Quinoa makes a great substitute for couscous.

Some years back I was gifted with one of the first Crockpot cookbooks, a used version which, by the looks of the dogeared pages, was at one time much loved. This was before I even had a slow cooker. After awhile I sent it to the thrift store, since so many of the recipes involved opening cans of condensed soups or packs of spice mixes. The food snob in me declared this was most certainly not cooking. On the contrary, it was dumping fake ingredients into a machine and waiting for the results. A  mix of foods and non-foods which eventually would resemble food.

We’ve come a long way from those early days of slow cookery, and now even  exalted food journals like Food & Wine and Bon Appetit recognize that time-challenged cooks want to cook their own tasty meals. Use with real ingredients, while you are doing something else like working or playing. Or sleeping. You can find slow cooker recipes on any legitimate food website. In addition,  inside many of the aforementioned magazines devoting to cooking.

Slow Cooking to Fill the Winter Kitchen with Warmth

With winter’s chill comes a desire for fragrant stews and braises, and the slow cooker delivers a hot meal with very little fuss. Sometimes you get a better result by searing meats before adding them to the cooker. Some types of protein take on flavor without dirtying extra pots. Like the boneless, skinless chicken thighs in today’s Moroccan spiced chicken with prunes, green olives and carrots. No oil is needed since the thighs are less lean than white meat chicken. The sauce is  fragrant and full bodied from the melding of aromatics with the meat.

moroccan chicken with prunes

moroccan chicken with prunes

This recipe takes well to kitchen improvisation and substitution : other dried fruits like apricots and golden raisins if you don’t care for prunes, the addition of chickpeas for a more protein laden meal, butternut squash chunks instead of carrot and any riff on spicing you desire. Prunes and chicken marry particularly well, as seen with the popularity of Chicken Marbella. This dish is easy to assemble and your house will smell great while it’s cooking. As I write this, we are having a couple of 80 plus degree days in Richmond (this winter I have barely opened the coat closet), but I still love a hot meal even when the ceiling fans are doing double-time! Wherever  you are cooking, I hope you find comfort and delight in this, and other (see Slow Cooker Beef and Cabbage Soup), slow cooker meals no matter the weather.

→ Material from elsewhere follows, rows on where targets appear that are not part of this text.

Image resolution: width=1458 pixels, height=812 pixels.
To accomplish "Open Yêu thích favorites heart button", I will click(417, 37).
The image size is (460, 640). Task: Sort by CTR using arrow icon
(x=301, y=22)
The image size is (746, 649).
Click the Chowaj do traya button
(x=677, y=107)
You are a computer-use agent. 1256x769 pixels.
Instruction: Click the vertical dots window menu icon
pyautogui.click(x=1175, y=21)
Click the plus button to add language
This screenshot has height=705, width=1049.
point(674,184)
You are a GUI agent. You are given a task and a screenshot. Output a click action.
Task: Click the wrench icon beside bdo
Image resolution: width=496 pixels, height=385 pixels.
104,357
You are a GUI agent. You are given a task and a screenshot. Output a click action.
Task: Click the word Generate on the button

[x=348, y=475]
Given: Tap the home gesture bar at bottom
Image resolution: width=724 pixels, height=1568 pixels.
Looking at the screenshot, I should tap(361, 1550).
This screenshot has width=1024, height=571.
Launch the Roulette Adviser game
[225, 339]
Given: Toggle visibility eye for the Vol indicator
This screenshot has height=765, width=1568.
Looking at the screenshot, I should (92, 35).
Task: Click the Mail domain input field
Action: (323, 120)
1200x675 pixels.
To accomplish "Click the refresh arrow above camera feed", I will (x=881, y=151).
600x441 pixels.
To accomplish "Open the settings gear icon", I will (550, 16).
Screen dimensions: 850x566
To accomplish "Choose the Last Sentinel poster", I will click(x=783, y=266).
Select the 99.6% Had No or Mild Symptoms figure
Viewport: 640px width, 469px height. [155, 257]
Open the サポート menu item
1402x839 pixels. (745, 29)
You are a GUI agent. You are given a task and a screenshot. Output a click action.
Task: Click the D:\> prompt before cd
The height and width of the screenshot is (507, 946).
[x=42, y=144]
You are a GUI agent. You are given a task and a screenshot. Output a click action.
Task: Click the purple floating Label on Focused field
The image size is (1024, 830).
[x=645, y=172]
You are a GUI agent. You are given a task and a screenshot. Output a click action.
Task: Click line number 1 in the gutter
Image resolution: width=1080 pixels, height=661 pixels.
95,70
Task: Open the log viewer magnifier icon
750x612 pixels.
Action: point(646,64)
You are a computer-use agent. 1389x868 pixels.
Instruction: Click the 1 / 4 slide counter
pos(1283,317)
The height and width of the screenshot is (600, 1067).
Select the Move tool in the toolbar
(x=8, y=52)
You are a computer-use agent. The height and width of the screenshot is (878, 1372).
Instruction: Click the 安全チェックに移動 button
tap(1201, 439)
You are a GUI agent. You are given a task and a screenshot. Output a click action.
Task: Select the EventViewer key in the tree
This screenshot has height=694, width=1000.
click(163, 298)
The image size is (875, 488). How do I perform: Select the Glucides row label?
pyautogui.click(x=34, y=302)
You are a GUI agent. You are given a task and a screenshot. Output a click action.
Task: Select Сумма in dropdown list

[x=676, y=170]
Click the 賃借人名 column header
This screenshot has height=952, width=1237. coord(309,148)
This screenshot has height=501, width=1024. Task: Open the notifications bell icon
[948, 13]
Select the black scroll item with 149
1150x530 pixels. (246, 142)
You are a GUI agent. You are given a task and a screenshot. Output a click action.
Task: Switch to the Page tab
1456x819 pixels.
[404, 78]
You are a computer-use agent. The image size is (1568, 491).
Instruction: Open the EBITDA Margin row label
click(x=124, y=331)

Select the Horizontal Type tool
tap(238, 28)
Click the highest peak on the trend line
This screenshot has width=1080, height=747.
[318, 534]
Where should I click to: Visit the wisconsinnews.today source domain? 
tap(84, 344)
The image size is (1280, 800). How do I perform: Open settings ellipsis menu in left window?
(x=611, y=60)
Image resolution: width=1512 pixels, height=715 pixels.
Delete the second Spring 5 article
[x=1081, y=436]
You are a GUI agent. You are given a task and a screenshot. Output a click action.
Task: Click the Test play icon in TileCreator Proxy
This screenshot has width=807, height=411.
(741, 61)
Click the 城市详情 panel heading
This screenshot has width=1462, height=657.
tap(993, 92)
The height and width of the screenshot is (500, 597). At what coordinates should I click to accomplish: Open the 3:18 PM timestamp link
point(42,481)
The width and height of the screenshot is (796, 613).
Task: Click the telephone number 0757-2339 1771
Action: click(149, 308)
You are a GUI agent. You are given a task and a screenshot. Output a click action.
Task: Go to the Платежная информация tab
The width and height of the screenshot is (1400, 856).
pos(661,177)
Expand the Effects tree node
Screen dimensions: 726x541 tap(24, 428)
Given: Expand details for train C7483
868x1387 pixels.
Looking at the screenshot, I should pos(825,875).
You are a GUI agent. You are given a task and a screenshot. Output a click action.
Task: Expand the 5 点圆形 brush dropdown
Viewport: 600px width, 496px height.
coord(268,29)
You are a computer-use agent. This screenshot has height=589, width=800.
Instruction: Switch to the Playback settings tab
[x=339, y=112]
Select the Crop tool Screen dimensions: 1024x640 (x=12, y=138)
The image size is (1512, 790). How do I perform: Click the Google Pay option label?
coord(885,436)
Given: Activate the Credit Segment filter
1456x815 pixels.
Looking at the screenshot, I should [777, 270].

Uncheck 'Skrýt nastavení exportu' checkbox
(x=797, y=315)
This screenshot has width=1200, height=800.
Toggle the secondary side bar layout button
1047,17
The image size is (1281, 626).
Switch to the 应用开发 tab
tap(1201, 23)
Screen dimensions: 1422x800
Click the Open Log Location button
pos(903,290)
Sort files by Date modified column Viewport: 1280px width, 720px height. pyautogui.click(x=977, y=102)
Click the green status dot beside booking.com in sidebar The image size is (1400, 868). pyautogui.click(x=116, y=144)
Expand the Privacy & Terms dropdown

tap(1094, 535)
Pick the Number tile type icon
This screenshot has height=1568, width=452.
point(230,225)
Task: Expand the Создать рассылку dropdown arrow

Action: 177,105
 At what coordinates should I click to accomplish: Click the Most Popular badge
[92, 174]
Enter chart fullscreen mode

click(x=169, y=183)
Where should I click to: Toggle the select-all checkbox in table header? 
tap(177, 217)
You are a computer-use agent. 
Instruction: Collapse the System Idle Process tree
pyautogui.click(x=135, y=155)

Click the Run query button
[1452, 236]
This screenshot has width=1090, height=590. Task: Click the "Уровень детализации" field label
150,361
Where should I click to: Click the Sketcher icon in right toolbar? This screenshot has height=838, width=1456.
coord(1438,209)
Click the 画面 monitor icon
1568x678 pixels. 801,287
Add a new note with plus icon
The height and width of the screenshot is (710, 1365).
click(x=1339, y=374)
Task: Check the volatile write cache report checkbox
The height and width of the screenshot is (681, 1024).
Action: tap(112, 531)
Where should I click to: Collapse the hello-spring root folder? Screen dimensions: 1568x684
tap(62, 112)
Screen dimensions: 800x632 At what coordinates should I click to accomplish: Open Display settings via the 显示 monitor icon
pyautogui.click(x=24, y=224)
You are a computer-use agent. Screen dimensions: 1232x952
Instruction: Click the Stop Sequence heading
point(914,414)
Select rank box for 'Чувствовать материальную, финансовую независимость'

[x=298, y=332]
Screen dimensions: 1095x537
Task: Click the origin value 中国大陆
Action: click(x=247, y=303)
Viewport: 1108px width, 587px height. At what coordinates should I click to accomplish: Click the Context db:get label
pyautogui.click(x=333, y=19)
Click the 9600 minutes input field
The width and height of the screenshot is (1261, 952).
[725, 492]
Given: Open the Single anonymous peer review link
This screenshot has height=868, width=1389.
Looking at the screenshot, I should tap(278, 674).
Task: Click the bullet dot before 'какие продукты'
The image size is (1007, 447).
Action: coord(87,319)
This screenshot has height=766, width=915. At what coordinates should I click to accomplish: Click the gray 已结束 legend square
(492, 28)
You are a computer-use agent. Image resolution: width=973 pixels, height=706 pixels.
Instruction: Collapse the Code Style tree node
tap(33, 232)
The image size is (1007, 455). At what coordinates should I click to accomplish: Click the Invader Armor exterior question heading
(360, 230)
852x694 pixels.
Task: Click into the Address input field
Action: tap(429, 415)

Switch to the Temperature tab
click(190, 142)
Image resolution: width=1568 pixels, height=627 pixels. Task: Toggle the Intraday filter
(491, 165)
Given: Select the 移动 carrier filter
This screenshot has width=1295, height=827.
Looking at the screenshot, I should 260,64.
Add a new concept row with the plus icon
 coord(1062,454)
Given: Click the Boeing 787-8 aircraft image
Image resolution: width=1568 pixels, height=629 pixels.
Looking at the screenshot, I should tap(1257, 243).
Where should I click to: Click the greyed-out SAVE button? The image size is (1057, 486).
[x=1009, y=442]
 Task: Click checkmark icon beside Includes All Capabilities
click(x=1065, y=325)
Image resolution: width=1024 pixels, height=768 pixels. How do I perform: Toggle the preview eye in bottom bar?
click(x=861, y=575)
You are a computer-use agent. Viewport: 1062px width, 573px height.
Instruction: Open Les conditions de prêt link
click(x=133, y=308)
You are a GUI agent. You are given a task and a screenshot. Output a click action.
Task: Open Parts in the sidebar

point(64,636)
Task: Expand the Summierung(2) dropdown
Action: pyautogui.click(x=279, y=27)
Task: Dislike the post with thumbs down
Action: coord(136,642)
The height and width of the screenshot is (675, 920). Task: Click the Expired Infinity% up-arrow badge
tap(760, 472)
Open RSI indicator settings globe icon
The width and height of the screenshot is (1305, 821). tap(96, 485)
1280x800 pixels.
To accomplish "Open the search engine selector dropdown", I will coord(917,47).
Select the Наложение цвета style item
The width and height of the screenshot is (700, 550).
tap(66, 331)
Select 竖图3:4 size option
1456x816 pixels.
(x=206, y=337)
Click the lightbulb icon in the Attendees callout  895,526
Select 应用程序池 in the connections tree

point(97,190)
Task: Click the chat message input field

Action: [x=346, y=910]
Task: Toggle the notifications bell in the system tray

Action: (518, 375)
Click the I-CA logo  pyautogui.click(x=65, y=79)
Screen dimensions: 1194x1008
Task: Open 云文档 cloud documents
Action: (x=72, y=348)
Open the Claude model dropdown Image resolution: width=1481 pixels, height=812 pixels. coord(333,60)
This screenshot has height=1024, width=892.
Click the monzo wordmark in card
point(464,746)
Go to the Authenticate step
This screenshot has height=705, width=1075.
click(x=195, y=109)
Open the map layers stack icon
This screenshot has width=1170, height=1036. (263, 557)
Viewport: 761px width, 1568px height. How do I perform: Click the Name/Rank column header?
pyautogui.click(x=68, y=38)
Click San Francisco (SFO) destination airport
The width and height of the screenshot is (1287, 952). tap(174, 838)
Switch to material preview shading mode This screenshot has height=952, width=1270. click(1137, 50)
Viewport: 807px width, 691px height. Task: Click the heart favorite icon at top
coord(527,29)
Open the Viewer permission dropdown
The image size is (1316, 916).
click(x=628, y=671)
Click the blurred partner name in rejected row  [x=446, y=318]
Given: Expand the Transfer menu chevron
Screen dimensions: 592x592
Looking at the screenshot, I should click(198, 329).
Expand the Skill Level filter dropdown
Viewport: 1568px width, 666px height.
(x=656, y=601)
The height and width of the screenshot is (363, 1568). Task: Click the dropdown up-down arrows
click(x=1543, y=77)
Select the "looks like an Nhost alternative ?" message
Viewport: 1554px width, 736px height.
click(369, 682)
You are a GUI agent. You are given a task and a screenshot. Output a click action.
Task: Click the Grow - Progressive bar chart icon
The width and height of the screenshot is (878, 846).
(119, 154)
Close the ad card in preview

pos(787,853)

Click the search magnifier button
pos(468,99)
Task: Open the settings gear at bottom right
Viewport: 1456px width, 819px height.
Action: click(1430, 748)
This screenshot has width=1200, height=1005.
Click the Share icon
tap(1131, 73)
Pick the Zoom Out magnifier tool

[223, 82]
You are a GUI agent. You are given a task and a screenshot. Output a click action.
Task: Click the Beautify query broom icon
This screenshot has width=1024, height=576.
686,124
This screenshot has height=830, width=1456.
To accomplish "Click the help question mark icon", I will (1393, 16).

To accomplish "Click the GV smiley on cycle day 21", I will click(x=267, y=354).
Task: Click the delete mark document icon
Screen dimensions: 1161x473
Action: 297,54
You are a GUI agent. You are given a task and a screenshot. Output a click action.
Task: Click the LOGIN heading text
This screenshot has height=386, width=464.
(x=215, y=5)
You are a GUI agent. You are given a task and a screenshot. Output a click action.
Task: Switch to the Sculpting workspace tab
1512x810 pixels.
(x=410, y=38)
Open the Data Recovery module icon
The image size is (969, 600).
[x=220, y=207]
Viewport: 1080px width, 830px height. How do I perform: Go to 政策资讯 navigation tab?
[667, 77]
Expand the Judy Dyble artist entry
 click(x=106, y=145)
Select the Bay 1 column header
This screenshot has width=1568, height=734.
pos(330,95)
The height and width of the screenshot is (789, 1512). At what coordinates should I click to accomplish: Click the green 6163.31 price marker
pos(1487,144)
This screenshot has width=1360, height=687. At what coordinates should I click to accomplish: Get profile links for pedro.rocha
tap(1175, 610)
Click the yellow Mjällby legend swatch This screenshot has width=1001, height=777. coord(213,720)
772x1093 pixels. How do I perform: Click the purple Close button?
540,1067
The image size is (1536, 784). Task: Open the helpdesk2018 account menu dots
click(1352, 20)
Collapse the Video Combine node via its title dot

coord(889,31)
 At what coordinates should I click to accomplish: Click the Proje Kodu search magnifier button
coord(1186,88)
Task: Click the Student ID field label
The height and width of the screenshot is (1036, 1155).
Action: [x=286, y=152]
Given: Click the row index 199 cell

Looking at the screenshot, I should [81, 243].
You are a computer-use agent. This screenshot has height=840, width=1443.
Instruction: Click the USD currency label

Moroccan Chicken with Prunes

recipe by Michele Humlan, The Good Eats Company

makes 4-8 servings (eight total chicken thighs)


4 carrots, peeled and cut into batons
1 large sweet onion, chopped
16 pitted prunes
1 cup green olives, any kind (I like Castelvetrano)
8 boneless, skinless chicken thighs, trimmed of excess fat
1 cup best quality chicken broth
1 tablespoon grated fresh ginger
4 large garlic cloves, chopped coarsely
2 teaspoons ground cumin
1 teaspoon turmeric
1 teaspoon fine sea salt (I like La Baleine)
½ teaspoon ground cinnamon
¼ teaspoon crushed red pepper (or more to taste)
scant ¼ teaspoon ground cloves
optional garnish : sprigs of fresh cilantro


  1. In large slow cooker, layer in order : carrots, then onion, then prunes, then olives and then place chicken thighs atop vegetables and prunes.
  2. In small mixing bowl, whisk together chicken stock with remainder of spice ingredients and pour evenly over the chicken,
  3. With cover closed, cook on low heat for 8 hours.
  4. Serve over hot couscous or quinoa, and garnish if desired with sprigs of cilantro.